Midway Studios – Newcastle Limited
- Formerly: Pitbull Syndicate (1996–2005)
- Company type: Subsidiary
- Industry: Video games
- Founded: 10 December 1996; 29 years ago
- Defunct: 14 July 2009; 16 years ago
- Headquarters: Gateshead, England
- Products: Test Drive series (1997–2002)
- Parent: Midway Games (2005–2009)

= Midway Studios – Newcastle =

British video game developer

Midway Studios – Newcastle Limited (originally The Pitbull Syndicate Limited) was a British video game developer based in Gateshead, England.

== History ==
Pitbull Syndicate was formed in December 1996 by an ensemble of programmers and artists with extensive experience in the video game industry. The company started with a small office in Sunderland, England, and initially employed eight people, working on PC and PlayStation games. Slowly expanding, the company moved to larger offices in Chester-le-Street and later to larger offices in Gateshead. By 2005, its staff had swelled to over 60 people working on PC, PlayStation 2 and Xbox.

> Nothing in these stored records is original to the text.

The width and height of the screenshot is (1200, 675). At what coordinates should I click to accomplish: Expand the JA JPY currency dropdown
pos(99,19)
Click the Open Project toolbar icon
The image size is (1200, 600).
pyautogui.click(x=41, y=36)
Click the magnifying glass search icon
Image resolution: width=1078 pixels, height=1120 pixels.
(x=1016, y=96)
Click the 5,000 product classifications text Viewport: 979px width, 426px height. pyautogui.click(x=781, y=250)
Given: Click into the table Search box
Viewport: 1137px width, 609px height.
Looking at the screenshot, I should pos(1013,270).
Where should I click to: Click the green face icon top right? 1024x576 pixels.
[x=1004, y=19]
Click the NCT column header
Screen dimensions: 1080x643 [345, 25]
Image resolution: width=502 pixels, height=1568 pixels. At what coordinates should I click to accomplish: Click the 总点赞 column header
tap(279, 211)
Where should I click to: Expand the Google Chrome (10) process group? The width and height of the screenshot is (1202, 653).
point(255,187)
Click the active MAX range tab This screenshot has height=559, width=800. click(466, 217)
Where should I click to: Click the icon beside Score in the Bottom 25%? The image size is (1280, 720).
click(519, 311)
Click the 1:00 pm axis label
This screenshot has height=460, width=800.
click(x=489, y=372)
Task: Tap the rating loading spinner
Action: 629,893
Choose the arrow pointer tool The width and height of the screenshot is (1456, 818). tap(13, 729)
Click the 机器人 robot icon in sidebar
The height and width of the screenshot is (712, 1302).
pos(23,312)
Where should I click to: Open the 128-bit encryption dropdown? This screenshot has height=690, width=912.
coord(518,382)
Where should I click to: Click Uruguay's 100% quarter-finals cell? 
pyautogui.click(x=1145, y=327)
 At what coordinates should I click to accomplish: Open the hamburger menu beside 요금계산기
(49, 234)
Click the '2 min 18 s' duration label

In October 2005, the company was sold to Midway Games and were renamed Midway Studios – Newcastle. Prior to that, Pitbull had created the titles L.A. Rush and Rush for Midway. It was Midway's only studio located outside the U.S. and was closed in July 2009 after the sale of most of Midway's assets to Warner Bros. A game called Necessary Force was being developed at the time of the closure. The rights to the game have diverted back to Midway Games as they are shopping the intellectual property. Some members of the team were able to band together and form a new company, Atomhawk Design.

In July 2010, Robert Troughton, founder of Pitbull Syndicate, announced the formation of Pitbull Studio, one year after Midway folded the renamed company. Troughton also said that an unannounced project was in development.

== Games developed ==

=== As Pitbull Syndicate ===

| Year | Game | Platform(s) | Publisher |
| 1997 | Test Drive 4 | Microsoft Windows, PlayStation | Accolade |
| 1998 | Test Drive 5 |
| 1999 | Big Air | PlayStation |
| Demolition Racer | Microsoft Windows, PlayStation | Infogrames North America |
| Test Drive 6 | Dreamcast, Game Boy Color, Microsoft Windows, PlayStation |
| 2000 | Demolition Racer: No Exit | Dreamcast | Infogrames |
| 2002 | TD Overdrive: The Brotherhood of Speed | Microsoft Windows, PlayStation 2, Xbox | Infogrames |

=== As Midway Studios – Newcastle ===

| Year | Game | Platform(s) |
|---|---|---|
| 2005 | L.A. Rush | Microsoft Windows, PlayStation 2, PlayStation Portable, Xbox |
| 2009 | Wheelman | Microsoft Windows, PlayStation 3, Xbox 360 |

== Unauthorized logo used by hate groups ==
In the early 2000s, Pitbull Syndicate's logo was used by several Neo-Nazi groups, most prominently by the Keystone United skinhead group. The Anti-Defamation League has listed this exact pitbull image as a White Supremacist extremist symbol.